For 60 years, the Charlottesville-Albemarle Airport (CHO) in Virginia has proven small but mighty. Its terminal takes up just an acre and a half with 50 flights that take off and arrive daily from a single runway. For comparison, the Hartsfield-Jackson International Airport in Atlanta, located an eight-hour drive south, has a terminal complex of over 156 acres with 2,700 flights daily.
Its diminutive size, however, conceals staggering growth. In 2018, CHO served 696,512 passengers, a 10 percent increase from the previous year. Even more impressive: that number has increased by 97 percent over the past decade. With such rapid growth in so little space, the airport struggled to continue delivering the amenities—food, bathrooms, and most importantly safety—expected of much larger airports. Doorway security checks at peak hours were a particular challenge as arriving customers jammed the exit lanes, overwhelming existing infrastructure.
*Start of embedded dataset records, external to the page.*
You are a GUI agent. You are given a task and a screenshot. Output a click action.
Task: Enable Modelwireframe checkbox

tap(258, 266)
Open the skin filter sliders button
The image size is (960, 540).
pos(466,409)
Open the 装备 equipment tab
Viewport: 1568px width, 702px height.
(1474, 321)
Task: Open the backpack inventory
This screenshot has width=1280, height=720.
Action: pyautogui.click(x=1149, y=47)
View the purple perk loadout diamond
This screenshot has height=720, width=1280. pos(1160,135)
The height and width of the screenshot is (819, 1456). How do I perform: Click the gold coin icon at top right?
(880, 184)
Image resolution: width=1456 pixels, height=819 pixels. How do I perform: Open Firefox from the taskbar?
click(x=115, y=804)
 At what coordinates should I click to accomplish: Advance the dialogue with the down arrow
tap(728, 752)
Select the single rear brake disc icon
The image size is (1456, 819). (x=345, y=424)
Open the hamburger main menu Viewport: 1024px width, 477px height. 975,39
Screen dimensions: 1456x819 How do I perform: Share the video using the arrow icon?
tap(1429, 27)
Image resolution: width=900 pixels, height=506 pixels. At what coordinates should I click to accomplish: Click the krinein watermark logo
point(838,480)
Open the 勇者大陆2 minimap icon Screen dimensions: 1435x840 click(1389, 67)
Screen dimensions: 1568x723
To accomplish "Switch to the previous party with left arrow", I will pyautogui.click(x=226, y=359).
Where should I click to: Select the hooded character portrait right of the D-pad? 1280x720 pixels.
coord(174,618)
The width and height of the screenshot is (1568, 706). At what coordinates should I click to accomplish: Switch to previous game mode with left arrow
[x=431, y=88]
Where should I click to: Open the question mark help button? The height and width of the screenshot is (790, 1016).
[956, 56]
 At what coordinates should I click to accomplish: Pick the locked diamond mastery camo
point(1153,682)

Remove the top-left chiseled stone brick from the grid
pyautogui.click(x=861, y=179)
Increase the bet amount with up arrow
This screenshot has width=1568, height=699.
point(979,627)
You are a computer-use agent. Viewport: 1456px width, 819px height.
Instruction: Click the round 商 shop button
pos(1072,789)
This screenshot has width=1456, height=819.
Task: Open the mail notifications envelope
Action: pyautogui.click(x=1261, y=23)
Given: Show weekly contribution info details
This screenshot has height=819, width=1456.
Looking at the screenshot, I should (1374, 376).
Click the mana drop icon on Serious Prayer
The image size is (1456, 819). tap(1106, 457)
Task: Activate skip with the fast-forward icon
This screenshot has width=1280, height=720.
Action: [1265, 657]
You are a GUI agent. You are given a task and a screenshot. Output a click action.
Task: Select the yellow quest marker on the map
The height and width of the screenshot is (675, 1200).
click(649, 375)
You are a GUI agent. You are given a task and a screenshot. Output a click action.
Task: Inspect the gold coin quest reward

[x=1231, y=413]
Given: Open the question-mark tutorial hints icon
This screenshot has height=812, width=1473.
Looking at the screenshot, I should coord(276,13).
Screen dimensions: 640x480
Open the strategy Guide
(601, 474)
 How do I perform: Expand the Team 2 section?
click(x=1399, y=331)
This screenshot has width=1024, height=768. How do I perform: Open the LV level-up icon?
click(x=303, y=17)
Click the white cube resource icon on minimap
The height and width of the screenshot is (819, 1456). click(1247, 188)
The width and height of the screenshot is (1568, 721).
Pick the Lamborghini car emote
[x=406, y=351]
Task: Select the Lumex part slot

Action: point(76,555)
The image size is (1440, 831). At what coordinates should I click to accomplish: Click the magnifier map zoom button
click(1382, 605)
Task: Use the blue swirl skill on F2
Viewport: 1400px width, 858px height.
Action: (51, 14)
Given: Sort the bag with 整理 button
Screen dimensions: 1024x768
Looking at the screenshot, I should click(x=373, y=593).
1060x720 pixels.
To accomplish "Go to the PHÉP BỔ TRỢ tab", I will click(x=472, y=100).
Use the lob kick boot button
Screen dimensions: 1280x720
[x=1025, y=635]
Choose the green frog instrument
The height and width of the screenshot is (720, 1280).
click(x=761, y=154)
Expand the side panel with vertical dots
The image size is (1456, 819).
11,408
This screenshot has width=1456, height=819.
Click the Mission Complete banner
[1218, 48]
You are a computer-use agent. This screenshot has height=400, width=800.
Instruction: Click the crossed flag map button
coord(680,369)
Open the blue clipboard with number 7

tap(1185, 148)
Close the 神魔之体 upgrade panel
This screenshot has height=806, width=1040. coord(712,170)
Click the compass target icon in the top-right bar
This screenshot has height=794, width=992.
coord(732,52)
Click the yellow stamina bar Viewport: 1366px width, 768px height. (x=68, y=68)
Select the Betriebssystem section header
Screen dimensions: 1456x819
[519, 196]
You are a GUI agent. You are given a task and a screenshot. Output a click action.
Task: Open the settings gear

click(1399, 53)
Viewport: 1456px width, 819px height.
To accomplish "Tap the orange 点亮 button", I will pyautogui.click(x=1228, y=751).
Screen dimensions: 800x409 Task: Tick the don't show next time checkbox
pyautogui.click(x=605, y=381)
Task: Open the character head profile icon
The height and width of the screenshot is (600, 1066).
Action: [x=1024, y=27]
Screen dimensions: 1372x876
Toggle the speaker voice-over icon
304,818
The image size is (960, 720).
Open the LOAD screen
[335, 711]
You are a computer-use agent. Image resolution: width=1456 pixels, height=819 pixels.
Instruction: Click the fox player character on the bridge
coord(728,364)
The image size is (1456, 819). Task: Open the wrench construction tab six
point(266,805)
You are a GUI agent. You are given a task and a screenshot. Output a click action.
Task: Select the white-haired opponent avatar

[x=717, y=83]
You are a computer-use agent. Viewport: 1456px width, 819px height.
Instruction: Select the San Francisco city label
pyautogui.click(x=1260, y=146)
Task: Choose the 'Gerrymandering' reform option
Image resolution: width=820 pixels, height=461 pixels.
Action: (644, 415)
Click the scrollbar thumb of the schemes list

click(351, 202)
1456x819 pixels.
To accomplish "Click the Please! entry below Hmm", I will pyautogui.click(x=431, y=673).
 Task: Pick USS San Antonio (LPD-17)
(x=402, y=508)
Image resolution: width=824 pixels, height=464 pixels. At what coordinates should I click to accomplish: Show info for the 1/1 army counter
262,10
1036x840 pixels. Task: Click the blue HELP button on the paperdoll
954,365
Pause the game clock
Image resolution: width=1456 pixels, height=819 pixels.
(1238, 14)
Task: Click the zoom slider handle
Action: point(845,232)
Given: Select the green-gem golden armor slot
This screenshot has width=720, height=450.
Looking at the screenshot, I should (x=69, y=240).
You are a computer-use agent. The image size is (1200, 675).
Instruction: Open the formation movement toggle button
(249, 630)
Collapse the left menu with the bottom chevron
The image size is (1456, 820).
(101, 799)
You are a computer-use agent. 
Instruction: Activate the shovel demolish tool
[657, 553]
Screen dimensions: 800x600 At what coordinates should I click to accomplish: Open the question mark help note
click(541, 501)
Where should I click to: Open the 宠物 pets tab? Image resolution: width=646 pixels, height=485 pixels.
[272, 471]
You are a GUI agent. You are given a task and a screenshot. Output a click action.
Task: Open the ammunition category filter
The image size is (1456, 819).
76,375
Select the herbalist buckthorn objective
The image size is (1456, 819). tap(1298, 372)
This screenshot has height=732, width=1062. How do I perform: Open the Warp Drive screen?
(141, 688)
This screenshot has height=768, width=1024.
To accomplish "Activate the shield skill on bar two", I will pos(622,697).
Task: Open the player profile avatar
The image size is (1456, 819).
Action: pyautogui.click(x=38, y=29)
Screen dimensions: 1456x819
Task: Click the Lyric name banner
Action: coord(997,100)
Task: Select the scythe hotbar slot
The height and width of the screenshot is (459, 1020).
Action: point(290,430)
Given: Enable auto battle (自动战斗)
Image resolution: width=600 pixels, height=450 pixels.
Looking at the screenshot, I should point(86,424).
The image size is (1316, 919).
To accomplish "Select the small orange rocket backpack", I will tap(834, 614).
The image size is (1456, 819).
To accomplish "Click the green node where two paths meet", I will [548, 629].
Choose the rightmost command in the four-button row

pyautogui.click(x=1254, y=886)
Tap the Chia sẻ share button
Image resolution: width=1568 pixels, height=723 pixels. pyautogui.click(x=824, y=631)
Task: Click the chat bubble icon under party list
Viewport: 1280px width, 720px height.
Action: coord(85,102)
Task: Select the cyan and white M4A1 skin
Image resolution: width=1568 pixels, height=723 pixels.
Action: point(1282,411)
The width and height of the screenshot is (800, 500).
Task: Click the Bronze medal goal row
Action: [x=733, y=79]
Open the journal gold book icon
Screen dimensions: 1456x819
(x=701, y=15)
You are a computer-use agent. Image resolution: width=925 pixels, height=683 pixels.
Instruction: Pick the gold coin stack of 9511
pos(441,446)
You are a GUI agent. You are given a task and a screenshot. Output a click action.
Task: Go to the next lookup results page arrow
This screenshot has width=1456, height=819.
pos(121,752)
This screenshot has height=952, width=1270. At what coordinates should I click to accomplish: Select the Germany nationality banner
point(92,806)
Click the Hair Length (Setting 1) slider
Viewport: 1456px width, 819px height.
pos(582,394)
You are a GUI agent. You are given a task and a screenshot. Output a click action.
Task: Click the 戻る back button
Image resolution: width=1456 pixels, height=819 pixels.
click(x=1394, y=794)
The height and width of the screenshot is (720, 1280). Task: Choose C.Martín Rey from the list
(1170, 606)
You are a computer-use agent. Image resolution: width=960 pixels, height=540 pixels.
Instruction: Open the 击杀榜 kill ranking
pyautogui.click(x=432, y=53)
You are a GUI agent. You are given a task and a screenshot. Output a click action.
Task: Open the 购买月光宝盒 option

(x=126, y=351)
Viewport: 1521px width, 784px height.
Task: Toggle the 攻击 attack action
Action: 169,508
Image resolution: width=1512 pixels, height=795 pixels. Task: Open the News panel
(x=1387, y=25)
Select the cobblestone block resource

We used to have revolving doors that dated back to 1995. We needed newer technology that would increase passenger throughput.
Melinda Crawford, Executive Director, CHO
In response, the airport spent years expanding and updating its capacities. In 2014, the airport undertook a major upgrade to keep pace that cost over $13 million. In 2012, it completed an 800-foot runway expansion. Upgrades have also included new and improved restrooms, a new restaurant and bar, a new retail store, and additional parking.
One of the trickiest, and most important, challenges the airport had to deliver on, however, was getting the growing numbers of passengers through exit and entryways without compromising on security.
Moving people efficiently through space is important in any building but those complications spiral in an airport where passengers must move from landside (the area of an airport open to the public) to airside, the tightly regulated spaces that include runways and areas where planes taxi and load. Traditionally, the airport had security guards watching all revolving doors to prevent unauthorized entry in either direction. As airport traffic surged, however, the capacity of individual human guards to keep the airport safe and efficient faltered.
In 2016, the airport came up with a solution: the Exit Lane Breach Control. This method involves half-height or full-height double doors that automatically open or close, based on a programmed flow or interlock mode, with the flow of passengers. Advanced sensors can monitor people passing through the wrong side, suspicious activity, or unattended objects. When necessary, an alarm will alert security staff— all without the need for a single guard.
It’s just one example of how new technology can help air travel fly seamlessly into the future—and prove that size doesn’t matter.